Viewing 2 replies - 1 through 2 (of 2 total)

  • _ck_
    Participant

    @_ck_

    I think you asked this on the IRC channel but I will also answer here to help others.

    PHP is not processed in style.css (unless you force your server to, and that’s not recommended)

    However you can edit your theme’s header.php and create an additional “inline” stylesheet like so:

    <style>
    body {background: url("<?php echo $_SERVER['REQUEST_URI']; ?>/wp-content/themes/default/images/background.gif") repeat-x top;}
    </style>
    </head>

    (note that </head> at the end, it’s meant to indicate you should put that code at the end of the <head></head> section)

    Also, more importantly, $_SERVER['REQUEST_URI'] is not going to be the variable you want. Probably more like $_SERVER['DOCUMENT_ROOT'] and you’ll have to add the path to wordpress too.

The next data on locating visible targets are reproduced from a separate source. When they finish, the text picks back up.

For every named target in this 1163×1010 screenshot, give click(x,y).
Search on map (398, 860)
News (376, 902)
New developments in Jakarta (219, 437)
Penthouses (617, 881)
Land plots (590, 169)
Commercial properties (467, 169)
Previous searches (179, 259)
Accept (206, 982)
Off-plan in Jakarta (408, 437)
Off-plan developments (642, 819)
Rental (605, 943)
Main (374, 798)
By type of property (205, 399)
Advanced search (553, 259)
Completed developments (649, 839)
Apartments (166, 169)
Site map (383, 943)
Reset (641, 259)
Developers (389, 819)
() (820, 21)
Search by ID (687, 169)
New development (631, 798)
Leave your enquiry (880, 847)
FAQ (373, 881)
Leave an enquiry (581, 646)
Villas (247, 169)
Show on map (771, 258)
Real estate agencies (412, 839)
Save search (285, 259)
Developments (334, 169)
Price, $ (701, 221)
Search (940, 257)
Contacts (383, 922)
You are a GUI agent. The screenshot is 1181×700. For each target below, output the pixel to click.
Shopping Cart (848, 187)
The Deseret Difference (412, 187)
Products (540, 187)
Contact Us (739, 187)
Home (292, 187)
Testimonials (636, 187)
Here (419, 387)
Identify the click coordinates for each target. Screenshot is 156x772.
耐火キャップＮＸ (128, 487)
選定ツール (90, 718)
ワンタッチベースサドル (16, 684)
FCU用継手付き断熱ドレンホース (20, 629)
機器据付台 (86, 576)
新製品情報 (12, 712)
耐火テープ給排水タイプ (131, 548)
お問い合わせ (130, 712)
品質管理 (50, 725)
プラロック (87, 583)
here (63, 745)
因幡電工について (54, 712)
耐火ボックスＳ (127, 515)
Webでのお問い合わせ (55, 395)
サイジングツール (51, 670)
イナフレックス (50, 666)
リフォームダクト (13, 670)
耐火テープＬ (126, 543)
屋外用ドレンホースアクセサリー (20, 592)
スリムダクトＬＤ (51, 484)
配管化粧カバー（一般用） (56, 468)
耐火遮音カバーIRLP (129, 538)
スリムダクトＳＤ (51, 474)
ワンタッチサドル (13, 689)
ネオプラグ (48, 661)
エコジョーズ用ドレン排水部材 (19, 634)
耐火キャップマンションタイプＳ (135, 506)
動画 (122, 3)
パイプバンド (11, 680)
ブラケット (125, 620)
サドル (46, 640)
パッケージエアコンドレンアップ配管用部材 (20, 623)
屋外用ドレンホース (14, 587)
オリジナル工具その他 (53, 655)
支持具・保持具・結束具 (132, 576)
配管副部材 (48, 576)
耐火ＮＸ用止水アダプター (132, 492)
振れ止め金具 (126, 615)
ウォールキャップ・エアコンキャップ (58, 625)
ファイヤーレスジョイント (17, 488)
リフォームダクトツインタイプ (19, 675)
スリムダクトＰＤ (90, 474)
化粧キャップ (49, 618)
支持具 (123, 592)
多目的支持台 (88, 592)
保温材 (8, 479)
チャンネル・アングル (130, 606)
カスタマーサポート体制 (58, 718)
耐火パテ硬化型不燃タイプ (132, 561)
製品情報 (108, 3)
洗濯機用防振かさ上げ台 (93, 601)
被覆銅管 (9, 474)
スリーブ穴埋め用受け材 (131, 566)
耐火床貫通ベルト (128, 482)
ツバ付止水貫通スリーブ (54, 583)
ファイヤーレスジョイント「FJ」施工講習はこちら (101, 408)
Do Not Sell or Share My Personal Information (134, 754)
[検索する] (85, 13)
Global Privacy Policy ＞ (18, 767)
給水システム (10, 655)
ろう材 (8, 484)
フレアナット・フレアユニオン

    Actually thats not true. I’ve done this several times and in the PHPulse MVC Framework use this trick.

    If you declare your CSS as ‘file.css.php’ rather than ‘file.css’, the file will be parsed as PHP and output to be read as CSS. Since the webserver handles the request for the CSS request, it sees the file extension and parses it a PHP. But the browser expects back a CSS page (as you declared it within the header as type ‘text/css’).

    This is convenient as it enables you to import PHP settings into your CSS sheets such as defines to set colors, fonts, sizes, etc across all style sheets. This enables to to easily create and change themes without changing a million lines in your CSS.